Não é à toa que o criminoso chama a vacina de “veneno” na mensagem que abre esta edição. O negacionismo existe e se multiplica por meio de mentiras, problema que se agravou no Brasil durante a pandemia de Covid-19 com a postura de Bolsonaro.

Políticas públicas necessitam de dados confiáveis, um desafio a governos de todo o mundo, que lidam com quantidades crescentes de informações sobre a população.

“A gente tem a realidade brasileira, em que a administração pública está atrasada em relação às empresas privadas, principalmente as muito grandes, que já estavam sujeitas à legislação europeia”, diz a advogada Eduarda Chacon Rosas, especializada em proteção de dados, que atua em casos envolvendo a LGPD (Lei Geral de Proteção de Dados).

Mesmo que aconteçam em escala pequena, fraudes como a revelada na reportagem podem gerar distorções em decisões como quantas doses cada unidade de saúde deve receber — caso ocorram, por exemplo, concentradas em uma mesma localidade.

Um comentarista no Instagram do Aos Fatos opinou: “Os caras pagam pra não tomar uma coisa que recebem DE GRAÇA na UBS”, destacou em maiúsculas. “É o cúmulo da burrice”, completou.

Mais que isso: a dose de imunizante de febre amarela que não foi aplicada estava na clínica? Se sim, onde ela foi parar após ter sido incluída na base do SUS?

Há espaço para mais crimes, como vender a aplicação falsa e depois vender o frasco de vacina de verdade — que, apesar de ser oferecido DE GRAÇA, foi pago com dinheiro público.

No caso das bases do SUS, o maior sistema público de saúde do mundo, “alguém acessa com uma credencial, e essa credencial pode fazer muita coisa lá dentro”, diz Morassutti, da Fiquem Sabendo. “Não existe uma política de gestão adequada em relação a algumas situações.”

*Lista de tarefas*:
1) Indique se cada afirmação abaixo está de acordo com o texto extraído, respondendo sim ou não e citando literalmente as palavras do texto que decidem a questão. (a) A advogada Eduarda Chacon Rosas afirma que a administração pública brasileira está atrasada em relação às empresas privadas. (b) Segundo o texto, fraudes em escala pequena não podem causar distorções nas decisões sobre quantas doses cada unidade de saúde deve receber. (c) Morassutti é ligado à Fiquem Sabendo.
2) Reproduza o trecho do texto extraído começando em "Mesmo que aconteçam" e indo até "base do SUS?".

*Material fornecido*:
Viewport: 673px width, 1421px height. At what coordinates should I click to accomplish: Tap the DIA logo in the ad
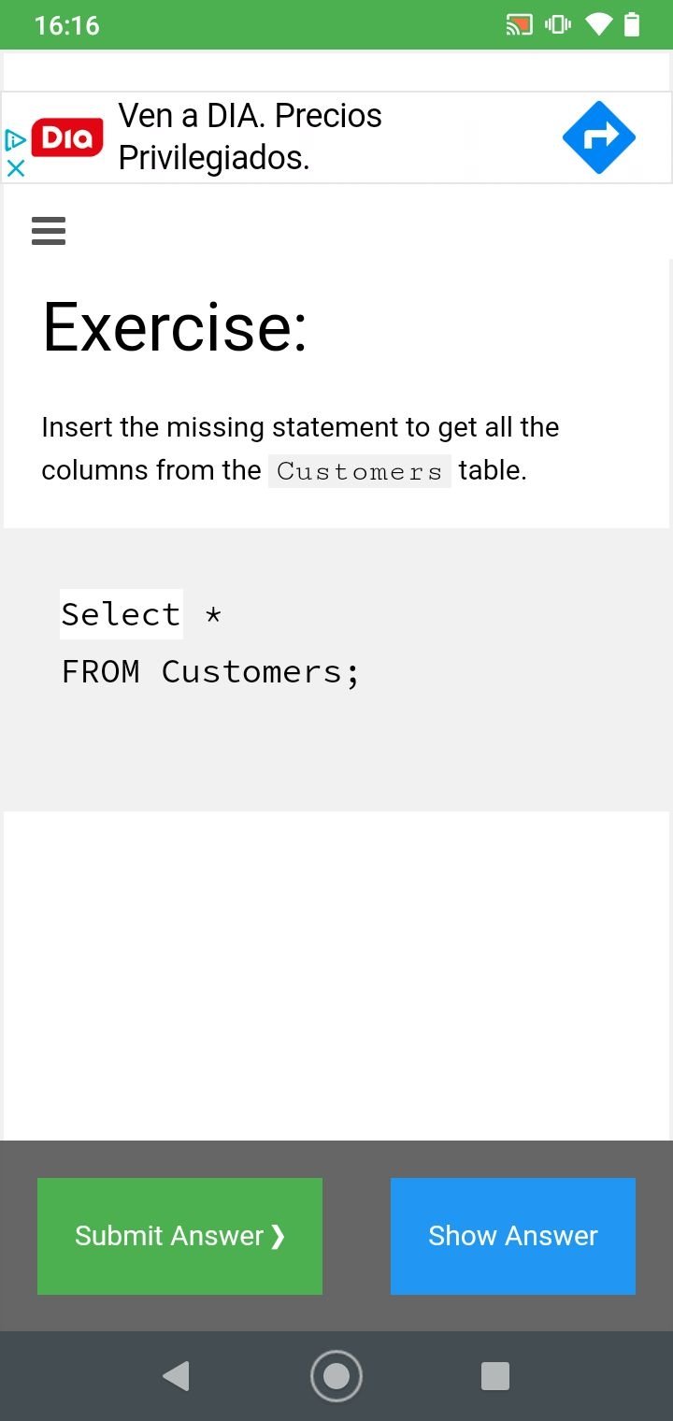tap(67, 137)
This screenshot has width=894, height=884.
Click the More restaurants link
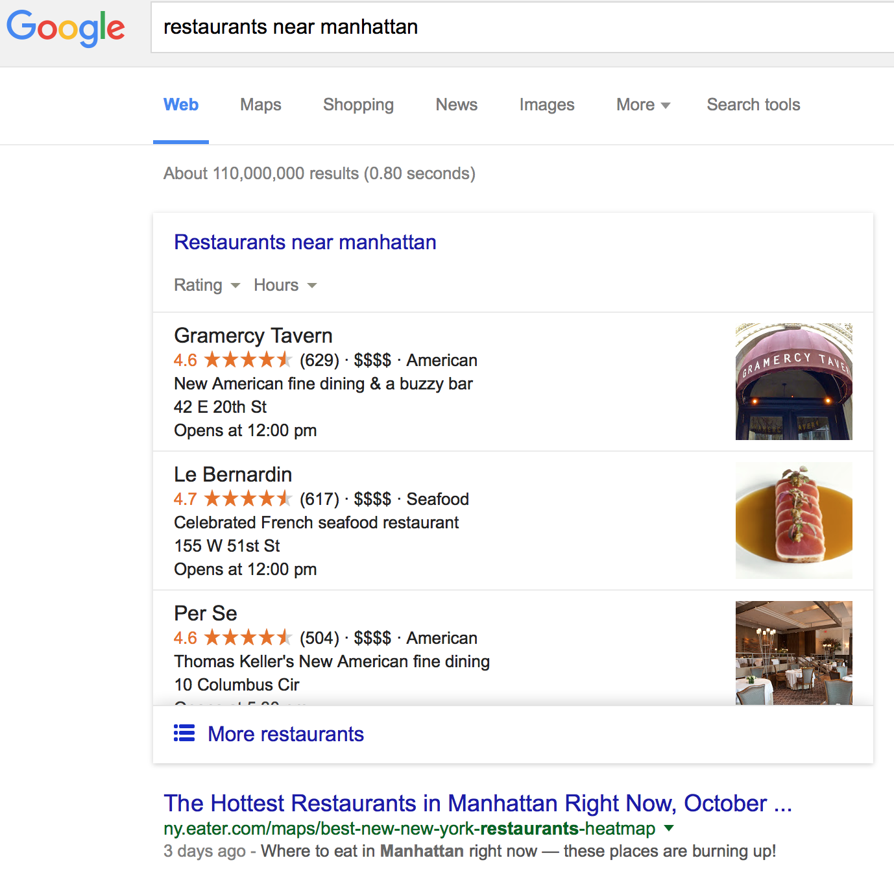pos(285,733)
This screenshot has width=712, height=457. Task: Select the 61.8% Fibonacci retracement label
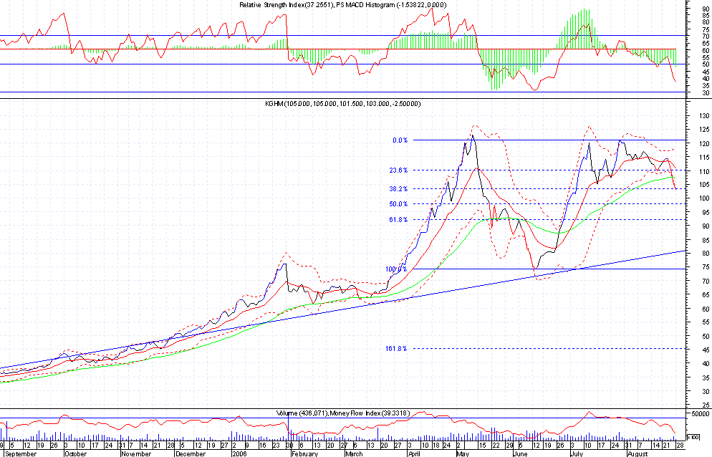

*Respostas das tarefas*:
1)
(a) Sim: "a administração pública está atrasada em relação às empresas privadas".
(b) Não: "Mesmo que aconteçam em escala pequena, fraudes como a revelada na reportagem podem gerar distorções em decisões como quantas doses cada unidade de saúde deve receber".
(c) Sim: "diz Morassutti, da Fiquem Sabendo".

2)
Mesmo que aconteçam em escala pequena, fraudes como a revelada na reportagem podem gerar distorções em decisões como quantas doses cada unidade de saúde deve receber — caso ocorram, por exemplo, concentradas em uma mesma localidade.

Um comentarista no Instagram do Aos Fatos opinou: “Os caras pagam pra não tomar uma coisa que recebem DE GRAÇA na UBS”, destacou em maiúsculas. “É o cúmulo da burrice”, completou.

Mais que isso: a dose de imunizante de febre amarela que não foi aplicada estava na clínica? Se sim, onde ela foi parar após ter sido incluída na base do SUS?